[RECORDS SUPPLIED — start]

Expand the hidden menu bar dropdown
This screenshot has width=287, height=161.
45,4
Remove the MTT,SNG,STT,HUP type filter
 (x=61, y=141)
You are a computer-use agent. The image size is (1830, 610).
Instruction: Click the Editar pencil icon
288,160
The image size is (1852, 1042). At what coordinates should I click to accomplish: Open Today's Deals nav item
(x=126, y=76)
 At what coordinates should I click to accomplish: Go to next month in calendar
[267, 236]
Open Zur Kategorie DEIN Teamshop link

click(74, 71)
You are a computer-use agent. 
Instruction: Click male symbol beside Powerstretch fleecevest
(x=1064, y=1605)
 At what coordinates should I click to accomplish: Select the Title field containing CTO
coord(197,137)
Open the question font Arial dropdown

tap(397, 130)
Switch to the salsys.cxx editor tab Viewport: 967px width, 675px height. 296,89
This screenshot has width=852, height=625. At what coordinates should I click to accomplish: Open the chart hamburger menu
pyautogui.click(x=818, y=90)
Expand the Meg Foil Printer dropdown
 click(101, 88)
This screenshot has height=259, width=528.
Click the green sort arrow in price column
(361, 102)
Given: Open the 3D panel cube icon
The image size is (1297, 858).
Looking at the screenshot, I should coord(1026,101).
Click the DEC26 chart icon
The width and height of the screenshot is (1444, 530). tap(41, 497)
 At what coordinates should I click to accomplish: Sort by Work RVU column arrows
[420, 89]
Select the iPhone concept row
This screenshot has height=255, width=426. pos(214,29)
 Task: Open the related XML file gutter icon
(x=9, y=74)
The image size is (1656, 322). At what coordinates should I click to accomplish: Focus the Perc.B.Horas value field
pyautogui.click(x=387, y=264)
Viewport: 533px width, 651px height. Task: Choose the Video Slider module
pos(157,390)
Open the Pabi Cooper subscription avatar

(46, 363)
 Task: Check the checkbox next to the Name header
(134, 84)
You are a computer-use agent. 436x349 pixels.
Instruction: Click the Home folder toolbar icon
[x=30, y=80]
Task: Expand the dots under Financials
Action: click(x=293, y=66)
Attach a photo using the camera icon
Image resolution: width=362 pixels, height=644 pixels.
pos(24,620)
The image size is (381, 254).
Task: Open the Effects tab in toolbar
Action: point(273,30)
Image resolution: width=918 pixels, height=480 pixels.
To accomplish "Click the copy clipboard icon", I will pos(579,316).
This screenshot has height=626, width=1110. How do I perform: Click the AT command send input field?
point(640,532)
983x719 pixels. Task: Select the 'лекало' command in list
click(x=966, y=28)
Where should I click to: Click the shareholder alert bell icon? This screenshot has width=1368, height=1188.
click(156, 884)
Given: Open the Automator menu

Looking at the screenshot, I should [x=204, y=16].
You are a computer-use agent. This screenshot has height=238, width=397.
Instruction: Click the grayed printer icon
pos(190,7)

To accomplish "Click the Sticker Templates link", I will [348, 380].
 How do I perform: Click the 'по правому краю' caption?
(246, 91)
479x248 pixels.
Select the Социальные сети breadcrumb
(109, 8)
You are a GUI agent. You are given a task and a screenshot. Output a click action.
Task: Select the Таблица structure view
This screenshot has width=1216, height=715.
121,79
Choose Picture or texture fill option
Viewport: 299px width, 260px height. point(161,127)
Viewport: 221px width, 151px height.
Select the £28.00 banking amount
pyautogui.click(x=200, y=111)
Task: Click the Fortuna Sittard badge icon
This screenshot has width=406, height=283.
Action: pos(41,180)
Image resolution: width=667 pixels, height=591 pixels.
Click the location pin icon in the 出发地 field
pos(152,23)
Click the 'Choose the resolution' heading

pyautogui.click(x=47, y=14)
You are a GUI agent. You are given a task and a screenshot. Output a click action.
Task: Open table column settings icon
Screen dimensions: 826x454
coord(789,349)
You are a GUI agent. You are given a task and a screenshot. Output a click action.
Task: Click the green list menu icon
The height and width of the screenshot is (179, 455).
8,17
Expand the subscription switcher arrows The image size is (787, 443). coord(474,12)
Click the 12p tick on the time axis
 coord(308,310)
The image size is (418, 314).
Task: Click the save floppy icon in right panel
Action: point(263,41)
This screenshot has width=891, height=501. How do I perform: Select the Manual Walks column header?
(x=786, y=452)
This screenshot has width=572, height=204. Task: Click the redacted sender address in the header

[RECORDS SUPPLIED — finish]

● ASSIGNMENT
What lines of the listing above hold "agent"? Copy all of them.

● RESPONSE
You are a computer-use agent. The image size is (1830, 610).
You are a computer-use agent. 
You are a computer-use agent. 436x349 pixels.
You are a computer-use agent. This screenshot has height=238, width=397.
You are a GUI agent. You are given a task and a screenshot. Output a click action.
You are a GUI agent. You are given a task and a screenshot. Output a click action.
You are a GUI agent. You are given a task and a screenshot. Output a click action.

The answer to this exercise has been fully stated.